Ukrainian Gothic Portal: Magazine "Gothica"
- Chief Editor: Vitaliy Stranger, Andrey Featon
- Categories: Music and subculture magazine
- Frequency: Trimestrial
- Publisher: UGP
- Paid circulation: 5,300
- Unpaid circulation: 700
- Total circulation: 6,000 (ABC January–June 2009)
- Founded: 1999; 27 years ago
- Country: Ukraine
- Language: Russian, Ukrainian, English
- Website: http://gothic.com.ua

= Ukrainian Gothic Portal =

Music and culture publication

Ukrainian Gothic Portal ( UGP, Український Готичний Портал) is a printed magazine, web-portal and promotion agency of gothic / dark / electro scene in Ukraine, Russia and Belarus. UGP was established in 1999 on basis of unofficial closed subculture formation Kiev Gothic Clan (KGC) and was officially registered in 2000 on the domain gothic.com.ua. The founder and ideologist of UGP was the author of gothic-related publications, Vitaliy Stranger. In 2000–2005, UGP became one of the leading dark music-related agencies in Ukraine and Russia, covered by local and international press, organizing festival "Deti Nochi: Chorna Rada", publishing printed magazine "Gothica", releasing CDs on label "Tridens", making its own radio program and TV appearances.

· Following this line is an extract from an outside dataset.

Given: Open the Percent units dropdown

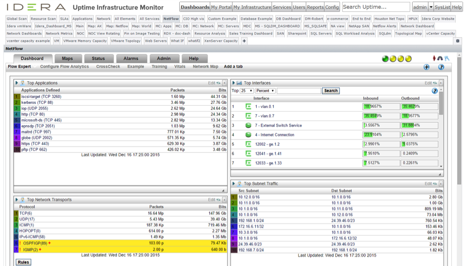Looking at the screenshot, I should point(265,91).

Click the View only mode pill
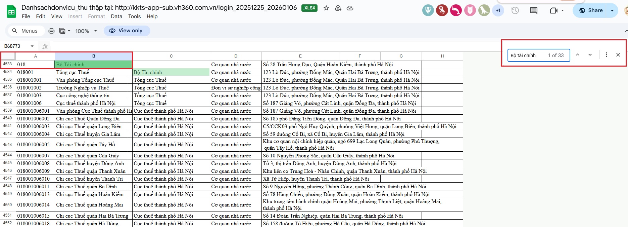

Cooperation partners of UGP became such festivals as Wave-Gotik-Treffen, Castle Party, such magazines as Zillo, Orkus and other organizations in Europe. The aims of UGP were the creation, development and coverage of gothic / dark / electro scene in Ukraine and in all countries of ex-USSR as well as uniting scene-fans and admirers of respective aesthetics.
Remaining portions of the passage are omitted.